The original poster said his childhood friend doesn't care about him. Why? Even if he went to college and left, there's still the internet. You can still get in touch. Do you think something happened between you?
If you think there's a gap because he went to a top university and you may only go to an ordinary one, have you talked to your childhood friend?
Sometimes we doubt ourselves. Sometimes others don't see it that way. Maybe we need to check reality to see if it's true.
The original poster should be going to university soon. I have a few suggestions for you as a prospective university student.
Pay attention to your relationship with your roommates. The four years in college may be the longest you spend with them. You don't have to be best friends, but you should still interact with them daily.
The host feels lonely, so how can you make friends in college? Start with clubs. Have some hobbies. Join clubs that interest you. Meet like-minded classmates and make friends.
The host still finds it difficult to adapt and make friends after going to university. You can also seek help from the school's psychologist. As far as I know, psychological counseling at university should be free. The host should be able to get better support and explore themselves in such a safe environment.
I don't know the host's situation or gender. The host's childhood friend is male, so I think the host is a boy. If I'm wrong, don't worry about my opinion. Everyone has different experiences. The host knows themselves best, so believe in yourself.
I hope I can help you and get your feedback.


Comments
I can totally understand how you're feeling. It's really tough when you feel like everyone around you is doing better and moving on without you. High school can be such a hard time, especially when you're going through it alone. I'm sorry you've been feeling this way, but isolating yourself might not be the best solution. Maybe there are others out there who feel just as you do.

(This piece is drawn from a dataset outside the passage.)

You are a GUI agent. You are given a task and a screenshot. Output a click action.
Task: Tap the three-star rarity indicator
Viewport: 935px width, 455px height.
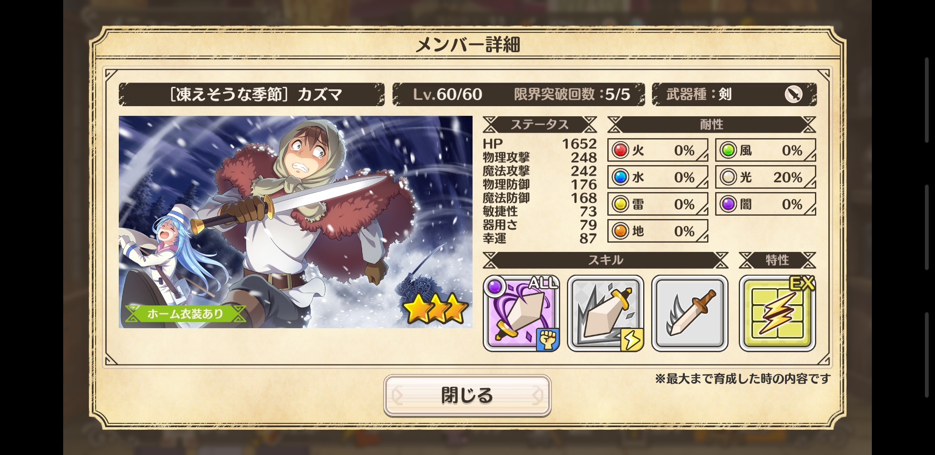435,308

It sounds like you've been through a lot. Sometimes life throws us curveballs that make us feel left out or not good enough. But remember, your worth isn't determined by where you go to school or how many friends you have online. There's so much value in who you are beyond those things. Consider reaching out for support; sometimes talking to someone who understands can help a lot.
Feeling lonely and isolated is incredibly challenging. It seems like high school was particularly difficult for you. The pressure to fit in and succeed can be overwhelming. It's okay to take time for yourself, but also try to find small ways to connect with others. You might find that people appreciate you more than you realize once they get to know you.
I'm really sorry you're feeling this way, but I want you to know that it's not uncommon to feel out of place during high school. Everyone has their own journey, and sometimes we grow at different paces. If socializing feels too daunting, maybe start with activities you enjoy. Often, shared interests can lead to friendships in a more natural and less stressful way.
I hear how deeply you feel this loneliness, and it's heartbreaking. It's important to acknowledge these feelings, but don't let them define you. Your path doesn't have to look like anyone else's. Even if right now you prefer being alone, consider exploring groups or communities where you might find kindred spirits. Sometimes, all it takes is one connection to change everything.